Improving PewDiePie’s camera quality with Autoencoders

Original article was published on Artificial Intelligence on Medium

Improving PewDiePie’s camera quality with Autoencoders

Let’s take a look at how we can use Deep Learning for Image Super-Resolution with Autoencoders.

Comparison of the 480p input (left) to an Autoencoder trained for the task of image super-resolution, with it’s higher quality output at the same resolution (right).

Recently, I have been reading about various image super resolution techniques that utilize Deep Learning for improving image clarity. Some very impressive results have been achieved using techniques like GANs and Autoencoders for this task. It is safe to presume that most smartphone cameras and other image processing software these days make use of such AI to “enhance” images.

In this article, I would like to explore and detail how effective Autoencoders are for this task and demonstrate some results on a recent video of PewDiePie.

Why PewDiePie?

If you have been following the most-subscribed YouTuber recently, you would know he faces a lot of criticism and ridicule for having low visual quality of his videos in spite of using expensive camera gear for recording videos.

This made me think it would be the prefect use-case to play with the super-resolution AI algorithms and see how much better quality of videos we can achieve with them.

What is Image Super-Resolution?

The technique by which a low resolution (LR) blurry image can be up-scaled to output a sharper and more-detailed higher resolution (SR) image is termed as single image super resolution. The aim is to recover information of the objects in the image that has been lost due to poor camera quality or poor lighting conditions.

An example of image super resolution using Neural Networks (ESRGAN). [Source]

Convolutional Neural Networks (CNNs) have proven to be rather good at such tasks, especially compared to the more traditional techniques of interpolation. With their ability to learn about shapes and textures of common objects, CNNs are very effective in recovering information that may otherwise not even be present in the LR images. So, let’s take a look at how we can train a CNN based autoencoder for this task.

Gathering Training Data

First, let’s take a look at our training data.
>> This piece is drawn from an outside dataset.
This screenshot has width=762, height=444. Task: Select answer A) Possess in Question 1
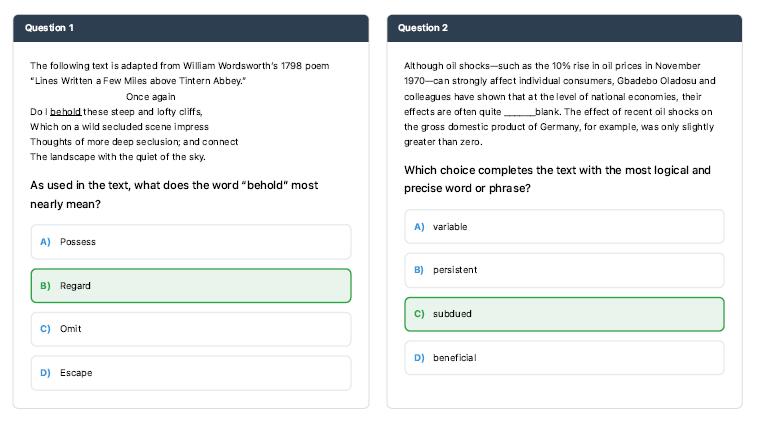[x=191, y=242]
We will use a pair of Low Resolution — High Resolution (LR-HR) images of Pewds for training our Autoencoder network.

Generating training data

It is fairly easy to gather this type of data even though it is Supervised Learning. We only need high resolution images and it is very easy to generate their low resolution counterparts using a simple downscaling followed by upscaling operation on the image, as described in the figure above. This gives us our input-output pairs for network training.

Autoencoder Architecture

The Autoencoder network contains two main blocks — the Encoder and the Decoder. The entire Encoder-Decoder network setup is shown in the following figure.